#### [YOUR ASSIGNMENT]
All lines from the one that contains "You are a GUI" to the end of the data must be retyped exactly. Pictures are not retyped.

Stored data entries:
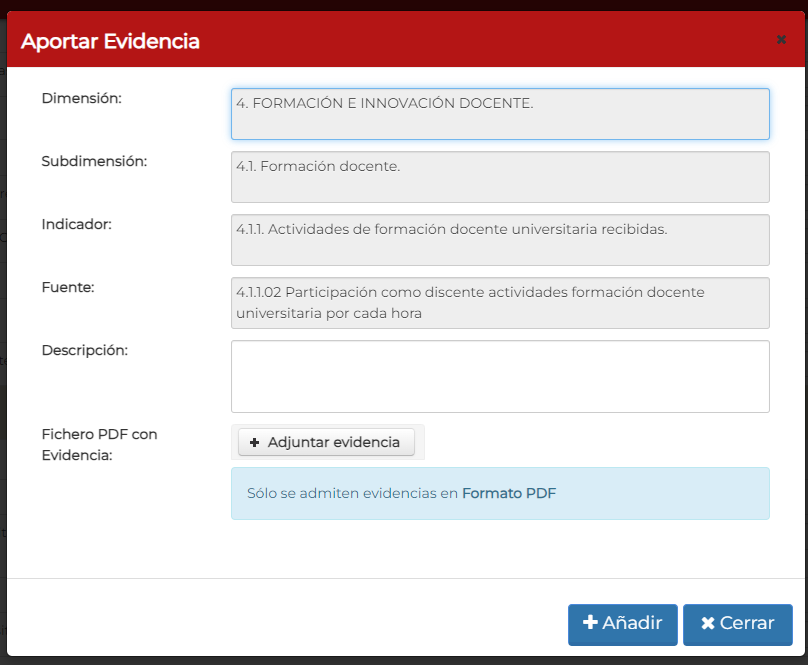Viewport: 808px width, 665px height.
Task: Click the Indicador field showing 4.1.1. Actividades
Action: tap(500, 240)
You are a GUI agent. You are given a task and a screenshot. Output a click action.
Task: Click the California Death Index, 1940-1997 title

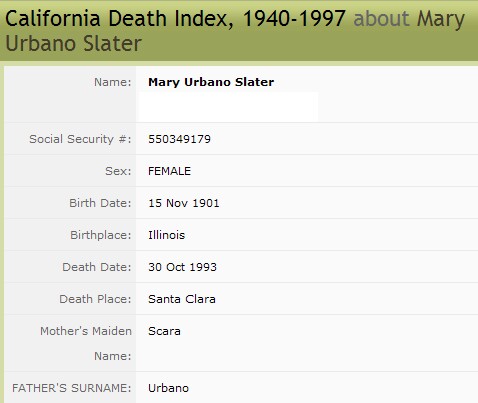point(175,18)
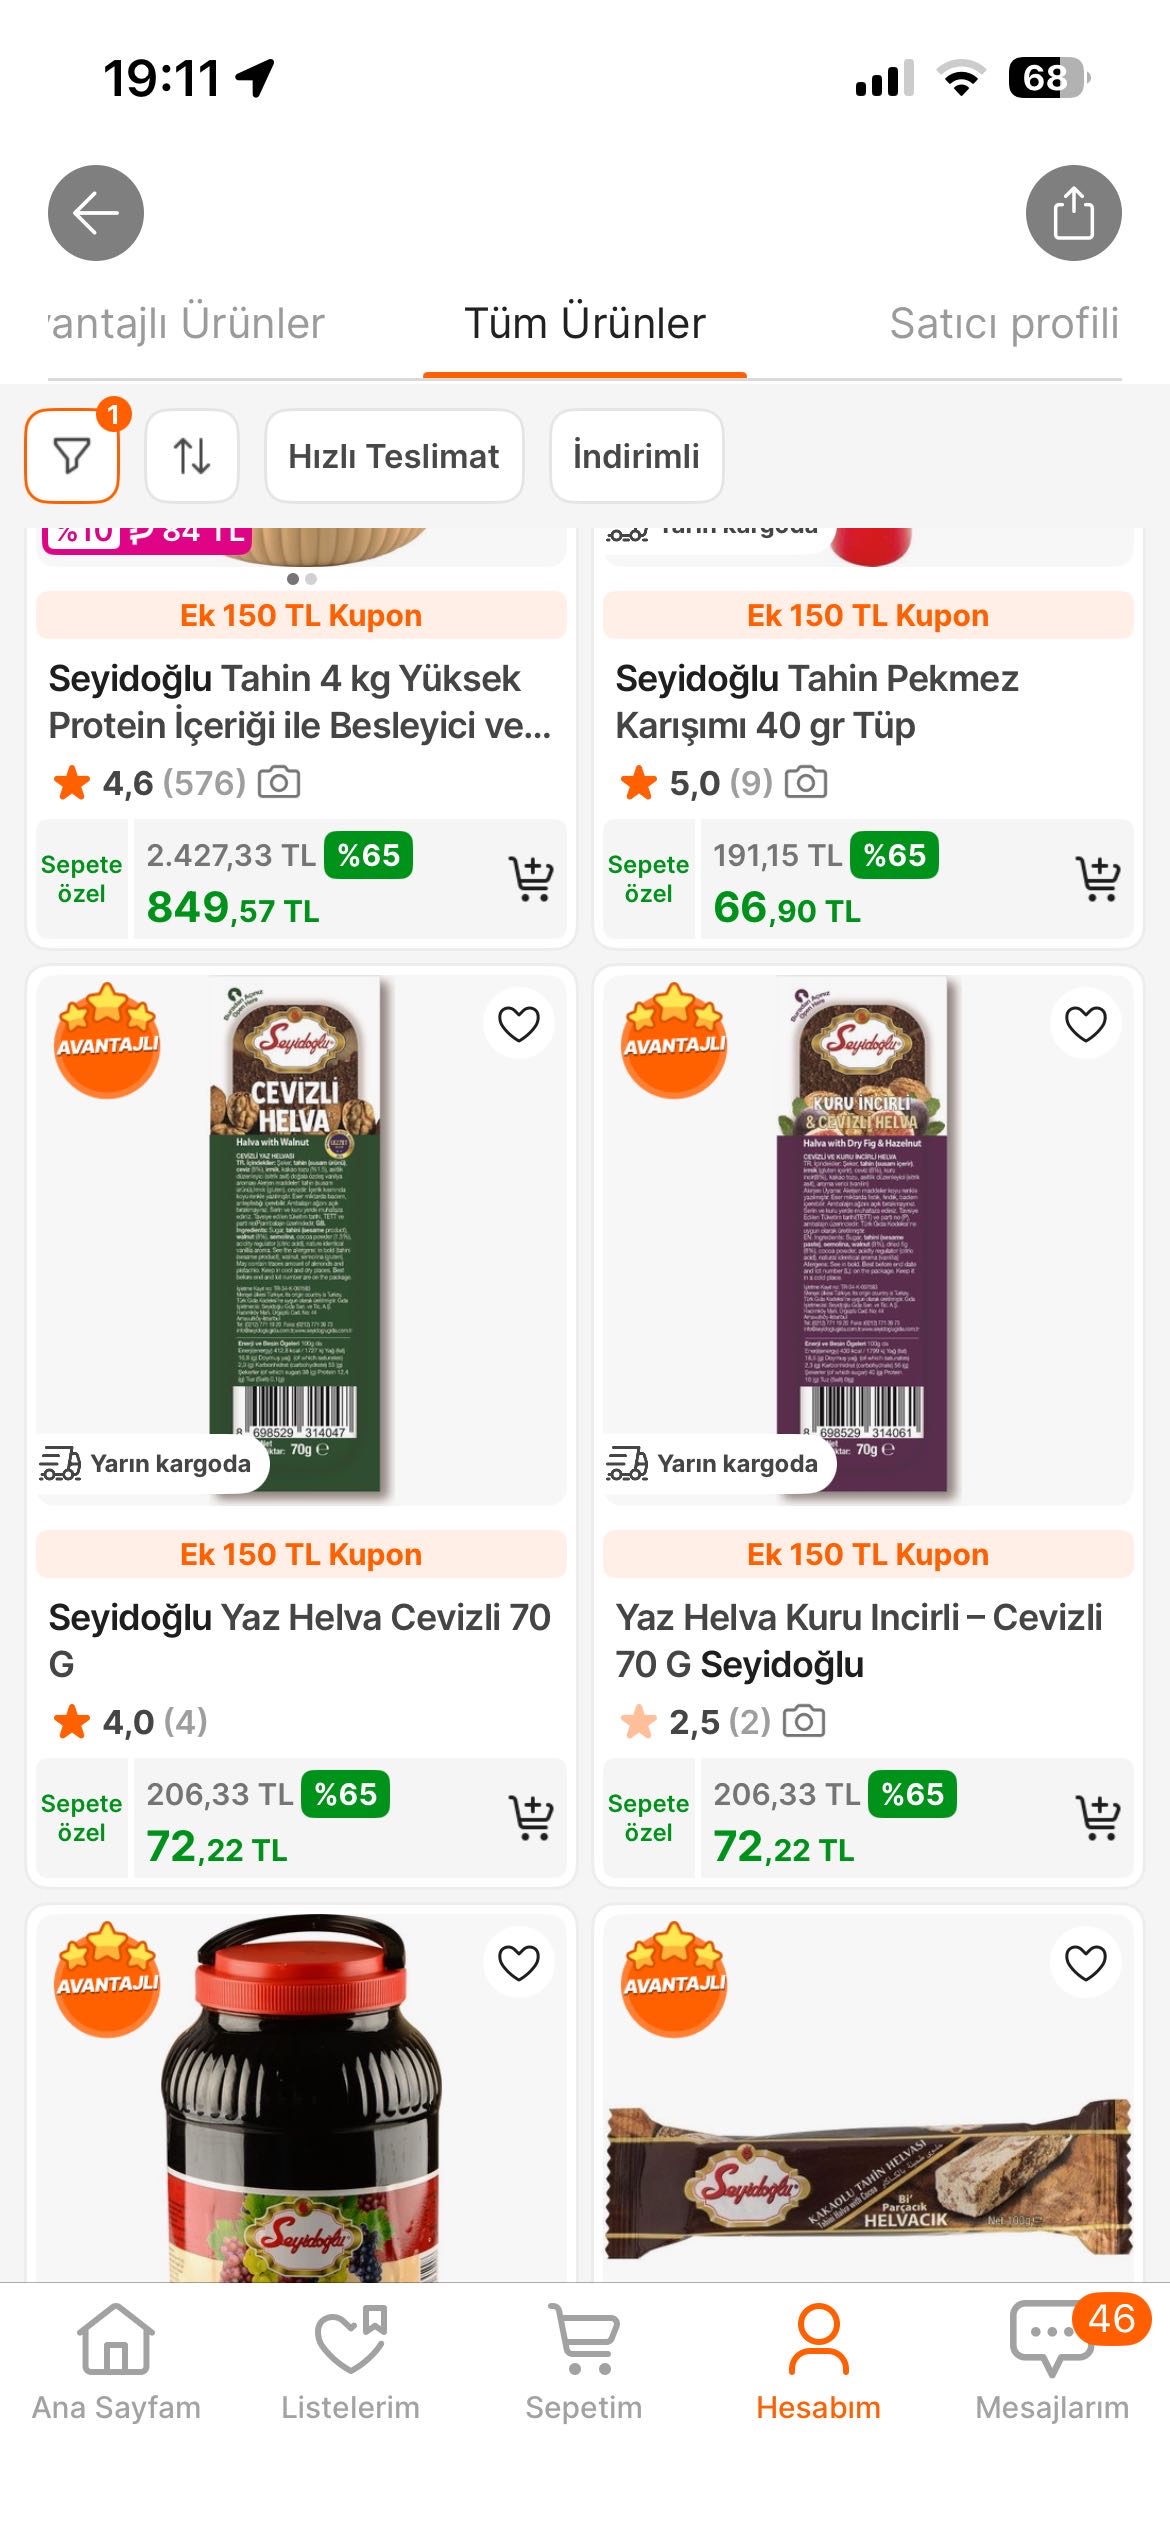Favorite the Helvacık bar product
The height and width of the screenshot is (2532, 1170).
tap(1085, 1962)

#### [WRITTEN RESPONSE]
You are a GUI agent. You are given a task and a screenshot. Output a click action.
Task: Click the California Death Index, 1940-1997 title

point(175,18)
Favorite the Helvacık bar product
The height and width of the screenshot is (2532, 1170).
tap(1085, 1962)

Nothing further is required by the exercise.